:: DATA RECORDS
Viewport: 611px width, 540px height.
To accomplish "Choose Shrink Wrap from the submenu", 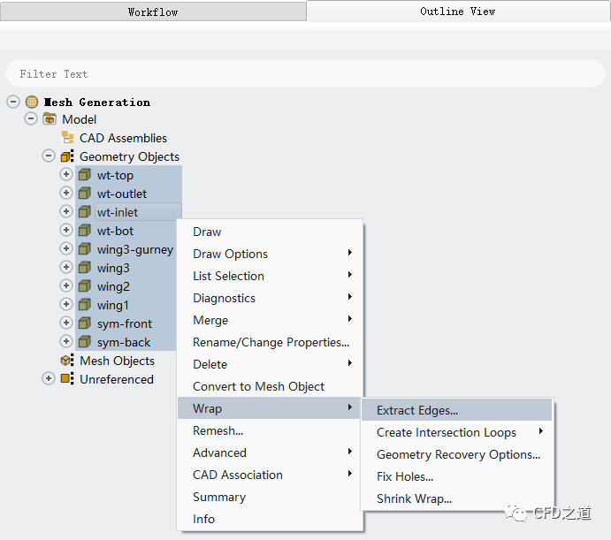I will [x=414, y=498].
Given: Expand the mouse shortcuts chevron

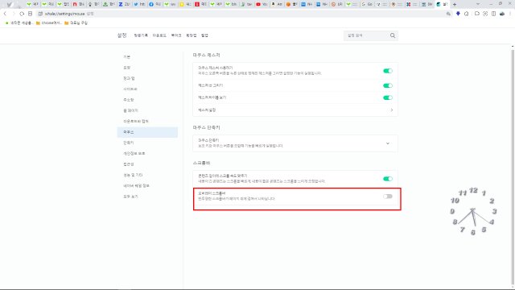Looking at the screenshot, I should pos(388,143).
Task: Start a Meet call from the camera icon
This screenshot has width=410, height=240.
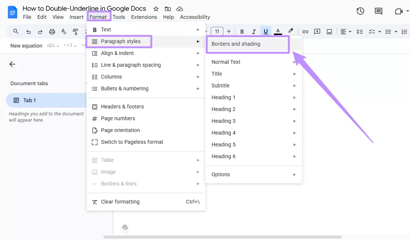Action: (x=400, y=11)
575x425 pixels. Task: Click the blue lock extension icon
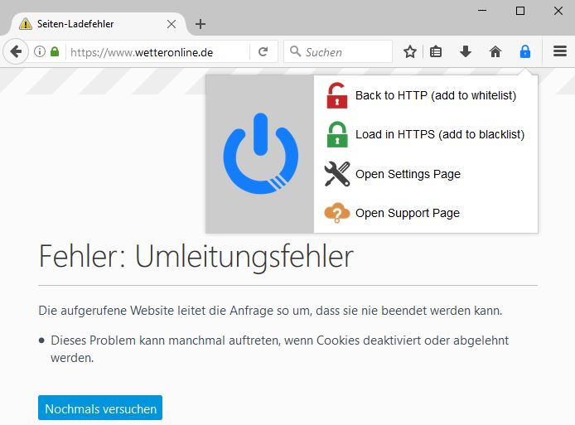coord(524,51)
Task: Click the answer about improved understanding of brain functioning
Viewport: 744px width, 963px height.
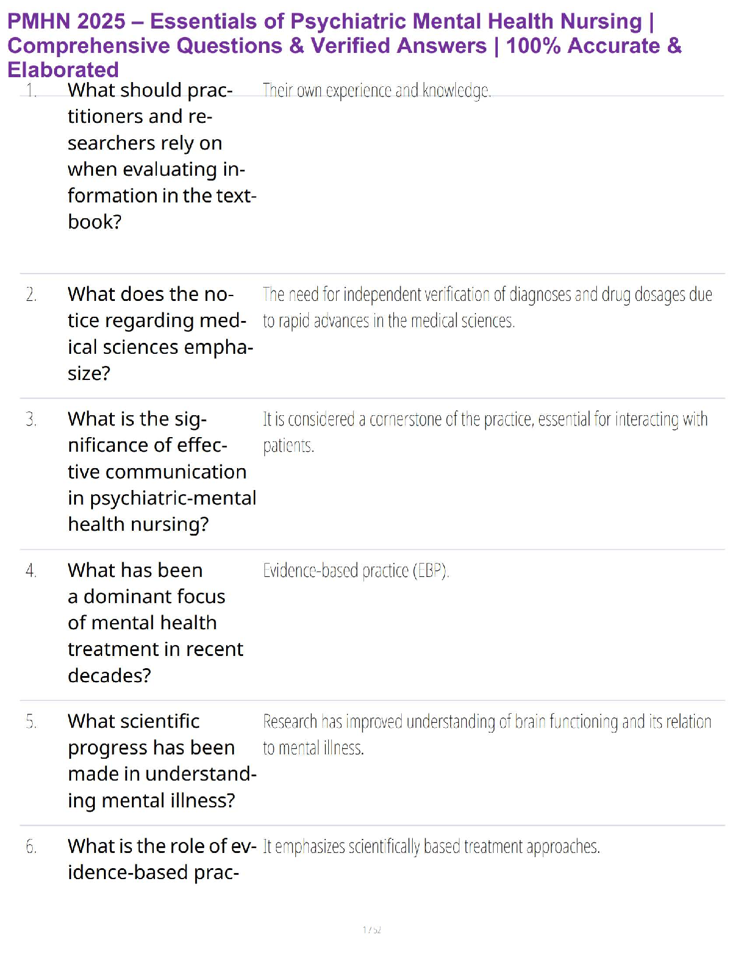Action: (486, 734)
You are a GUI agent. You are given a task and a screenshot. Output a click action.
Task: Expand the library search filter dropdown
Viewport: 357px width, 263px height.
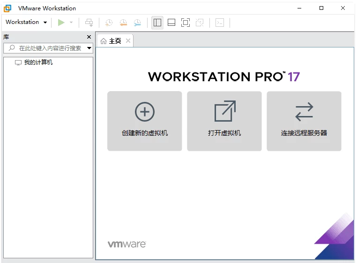tap(89, 48)
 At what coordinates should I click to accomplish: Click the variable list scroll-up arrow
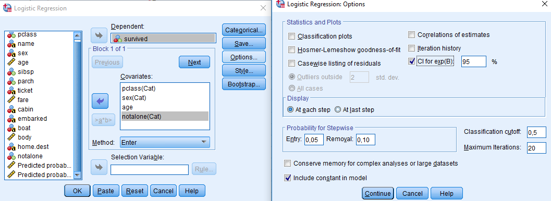[x=77, y=35]
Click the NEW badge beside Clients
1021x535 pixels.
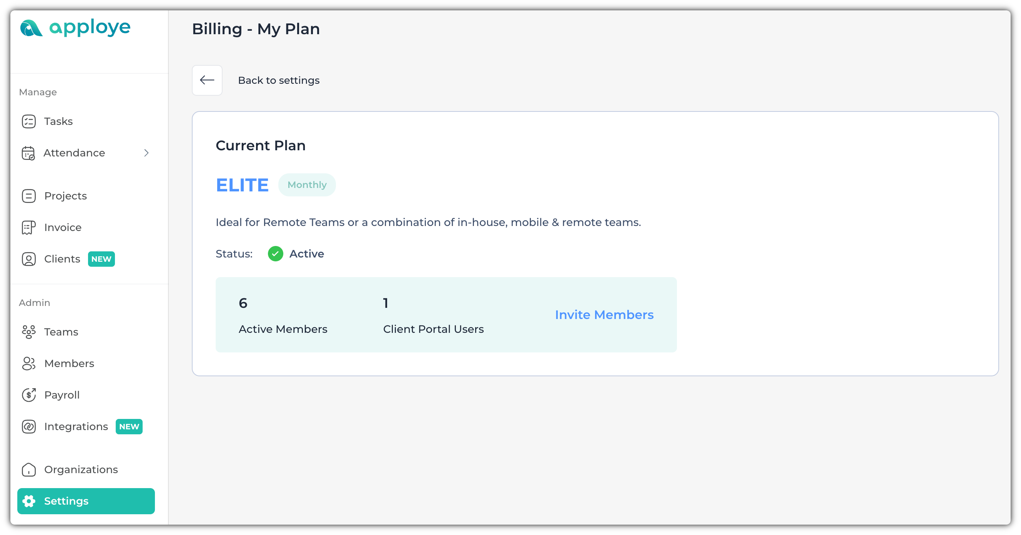(x=101, y=259)
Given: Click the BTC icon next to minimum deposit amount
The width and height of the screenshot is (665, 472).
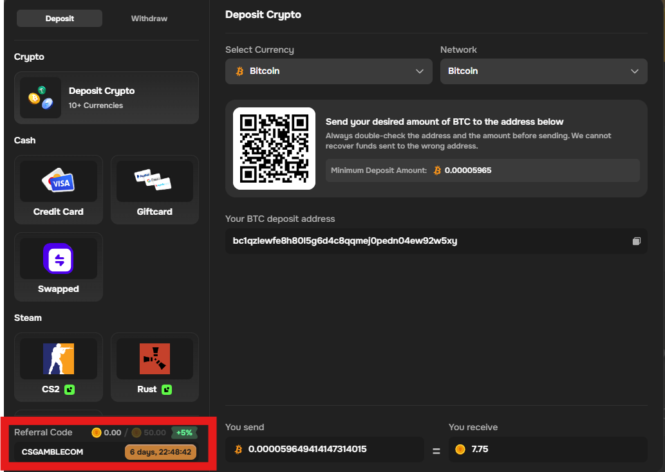Looking at the screenshot, I should pyautogui.click(x=437, y=170).
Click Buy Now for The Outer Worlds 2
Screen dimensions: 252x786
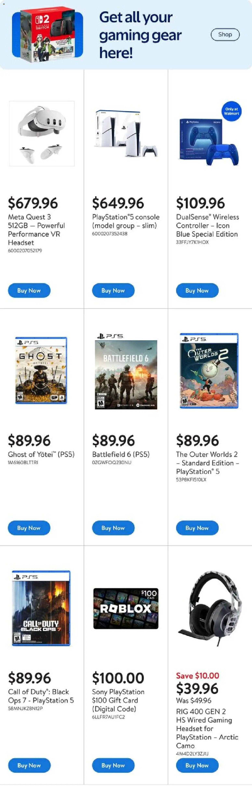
::::
#### [WHAT YOU HAVE TO DO]
Restate word for word every line from the one with "575x425 pixels. Task: Click" up to and including the one with "You are a GUI" in the records above, minus the pictures.

#### [YOUR RESPONSE]
575x425 pixels. Task: Click the blue lock extension icon
coord(524,51)
Task: Click the answer about improved understanding of brain functioning
Viewport: 744px width, 963px height.
Action: (486, 734)
You are a GUI agent. You are given a task and a screenshot. Output a click action.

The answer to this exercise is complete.